■ **Work task**:
The lines needed are those from the start of the records through the line holding "Mythical Merch (79, 883)", each copied exactly.

START Available data

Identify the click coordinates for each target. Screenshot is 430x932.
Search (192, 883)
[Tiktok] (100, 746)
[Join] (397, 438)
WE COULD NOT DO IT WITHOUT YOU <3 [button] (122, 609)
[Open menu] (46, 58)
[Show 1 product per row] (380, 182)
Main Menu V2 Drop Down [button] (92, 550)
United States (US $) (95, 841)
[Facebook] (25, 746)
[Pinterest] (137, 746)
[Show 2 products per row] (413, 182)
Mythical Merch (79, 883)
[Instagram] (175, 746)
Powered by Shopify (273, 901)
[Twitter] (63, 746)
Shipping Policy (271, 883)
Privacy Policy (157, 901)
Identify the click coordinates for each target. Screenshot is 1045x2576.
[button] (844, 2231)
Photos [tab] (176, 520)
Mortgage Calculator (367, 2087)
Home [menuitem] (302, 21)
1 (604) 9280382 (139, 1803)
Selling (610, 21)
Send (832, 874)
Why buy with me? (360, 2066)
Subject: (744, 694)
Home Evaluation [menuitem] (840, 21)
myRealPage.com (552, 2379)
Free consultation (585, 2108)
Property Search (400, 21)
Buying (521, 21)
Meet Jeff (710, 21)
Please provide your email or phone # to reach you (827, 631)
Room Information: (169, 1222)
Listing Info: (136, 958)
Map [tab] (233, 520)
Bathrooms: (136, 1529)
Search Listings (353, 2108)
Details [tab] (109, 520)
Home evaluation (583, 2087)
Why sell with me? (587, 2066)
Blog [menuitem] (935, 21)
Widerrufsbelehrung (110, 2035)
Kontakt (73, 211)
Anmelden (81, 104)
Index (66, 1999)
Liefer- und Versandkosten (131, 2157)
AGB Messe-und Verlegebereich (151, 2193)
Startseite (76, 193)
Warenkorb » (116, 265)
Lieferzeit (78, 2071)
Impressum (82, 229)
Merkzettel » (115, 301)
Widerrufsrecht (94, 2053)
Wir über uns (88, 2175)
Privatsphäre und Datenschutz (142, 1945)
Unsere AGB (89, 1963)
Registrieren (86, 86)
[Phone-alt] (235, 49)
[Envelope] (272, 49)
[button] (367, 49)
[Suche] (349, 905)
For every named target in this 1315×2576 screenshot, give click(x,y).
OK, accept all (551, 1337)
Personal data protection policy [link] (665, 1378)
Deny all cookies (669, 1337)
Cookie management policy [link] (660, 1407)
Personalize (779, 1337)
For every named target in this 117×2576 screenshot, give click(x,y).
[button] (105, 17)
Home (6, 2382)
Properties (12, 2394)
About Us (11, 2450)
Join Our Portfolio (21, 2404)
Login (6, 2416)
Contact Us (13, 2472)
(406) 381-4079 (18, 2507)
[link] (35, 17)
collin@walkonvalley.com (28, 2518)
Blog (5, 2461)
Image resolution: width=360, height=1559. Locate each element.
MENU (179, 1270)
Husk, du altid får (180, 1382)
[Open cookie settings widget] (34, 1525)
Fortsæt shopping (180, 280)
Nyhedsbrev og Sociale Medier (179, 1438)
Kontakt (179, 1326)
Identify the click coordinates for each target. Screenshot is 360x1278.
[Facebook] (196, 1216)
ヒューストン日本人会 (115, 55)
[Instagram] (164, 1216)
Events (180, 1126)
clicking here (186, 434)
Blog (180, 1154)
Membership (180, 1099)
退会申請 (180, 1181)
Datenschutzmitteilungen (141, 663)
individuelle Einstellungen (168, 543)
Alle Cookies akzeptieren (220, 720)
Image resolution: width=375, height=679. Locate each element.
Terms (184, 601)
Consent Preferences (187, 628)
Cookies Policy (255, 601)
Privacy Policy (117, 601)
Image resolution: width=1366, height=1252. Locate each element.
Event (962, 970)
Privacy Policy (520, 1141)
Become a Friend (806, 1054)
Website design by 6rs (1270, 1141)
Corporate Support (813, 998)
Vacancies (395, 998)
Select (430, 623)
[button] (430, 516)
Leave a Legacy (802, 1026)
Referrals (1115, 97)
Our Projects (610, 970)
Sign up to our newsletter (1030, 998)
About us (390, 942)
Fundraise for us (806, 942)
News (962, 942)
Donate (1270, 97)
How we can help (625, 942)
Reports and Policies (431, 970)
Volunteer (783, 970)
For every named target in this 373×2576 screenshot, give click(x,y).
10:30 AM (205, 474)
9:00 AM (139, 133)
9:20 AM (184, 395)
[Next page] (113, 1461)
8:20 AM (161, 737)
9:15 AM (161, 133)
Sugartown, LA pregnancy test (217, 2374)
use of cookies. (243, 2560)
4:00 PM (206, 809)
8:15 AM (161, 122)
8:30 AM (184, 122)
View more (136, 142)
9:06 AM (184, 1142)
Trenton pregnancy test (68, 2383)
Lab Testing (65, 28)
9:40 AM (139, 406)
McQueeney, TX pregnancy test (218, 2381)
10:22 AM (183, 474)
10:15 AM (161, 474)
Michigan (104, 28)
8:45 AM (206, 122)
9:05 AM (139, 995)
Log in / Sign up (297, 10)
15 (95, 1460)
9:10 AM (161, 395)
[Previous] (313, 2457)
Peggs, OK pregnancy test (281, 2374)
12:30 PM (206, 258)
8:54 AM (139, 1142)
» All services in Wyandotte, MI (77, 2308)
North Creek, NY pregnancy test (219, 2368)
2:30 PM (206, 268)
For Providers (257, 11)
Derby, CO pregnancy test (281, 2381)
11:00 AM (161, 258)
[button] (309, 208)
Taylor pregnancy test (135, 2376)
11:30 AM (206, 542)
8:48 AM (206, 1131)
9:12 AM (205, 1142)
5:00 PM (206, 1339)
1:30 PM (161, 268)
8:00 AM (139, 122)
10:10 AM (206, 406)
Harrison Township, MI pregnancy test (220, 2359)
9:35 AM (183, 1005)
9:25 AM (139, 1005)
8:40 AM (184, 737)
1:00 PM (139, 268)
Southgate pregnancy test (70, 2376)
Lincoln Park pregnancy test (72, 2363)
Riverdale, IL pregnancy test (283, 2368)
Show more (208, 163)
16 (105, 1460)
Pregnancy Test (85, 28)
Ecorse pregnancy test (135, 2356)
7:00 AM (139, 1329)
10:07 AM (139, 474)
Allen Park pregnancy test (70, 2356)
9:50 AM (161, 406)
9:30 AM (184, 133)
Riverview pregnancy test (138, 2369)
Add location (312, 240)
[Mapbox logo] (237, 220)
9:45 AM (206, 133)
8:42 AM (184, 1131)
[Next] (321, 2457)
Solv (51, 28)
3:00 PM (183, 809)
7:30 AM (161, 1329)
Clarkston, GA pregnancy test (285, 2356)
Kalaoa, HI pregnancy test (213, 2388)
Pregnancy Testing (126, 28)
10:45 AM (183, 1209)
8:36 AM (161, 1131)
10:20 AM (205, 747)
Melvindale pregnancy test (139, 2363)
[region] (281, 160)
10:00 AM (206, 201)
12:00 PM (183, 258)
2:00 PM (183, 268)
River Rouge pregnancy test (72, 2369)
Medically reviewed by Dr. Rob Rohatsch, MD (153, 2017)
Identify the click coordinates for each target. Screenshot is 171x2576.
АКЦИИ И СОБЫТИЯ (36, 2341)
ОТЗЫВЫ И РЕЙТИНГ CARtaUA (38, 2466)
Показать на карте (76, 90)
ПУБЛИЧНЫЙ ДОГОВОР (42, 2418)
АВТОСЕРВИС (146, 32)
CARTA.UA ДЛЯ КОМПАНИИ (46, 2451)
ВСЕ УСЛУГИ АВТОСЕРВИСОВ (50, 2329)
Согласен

END Available data

■ **Answer below**:
Identify the click coordinates for each target. Screenshot is 430x932.
Search (192, 883)
[Tiktok] (100, 746)
[Join] (397, 438)
WE COULD NOT DO IT WITHOUT YOU <3 [button] (122, 609)
[Open menu] (46, 58)
[Show 1 product per row] (380, 182)
Main Menu V2 Drop Down [button] (92, 550)
United States (US $) (95, 841)
[Facebook] (25, 746)
[Pinterest] (137, 746)
[Show 2 products per row] (413, 182)
Mythical Merch (79, 883)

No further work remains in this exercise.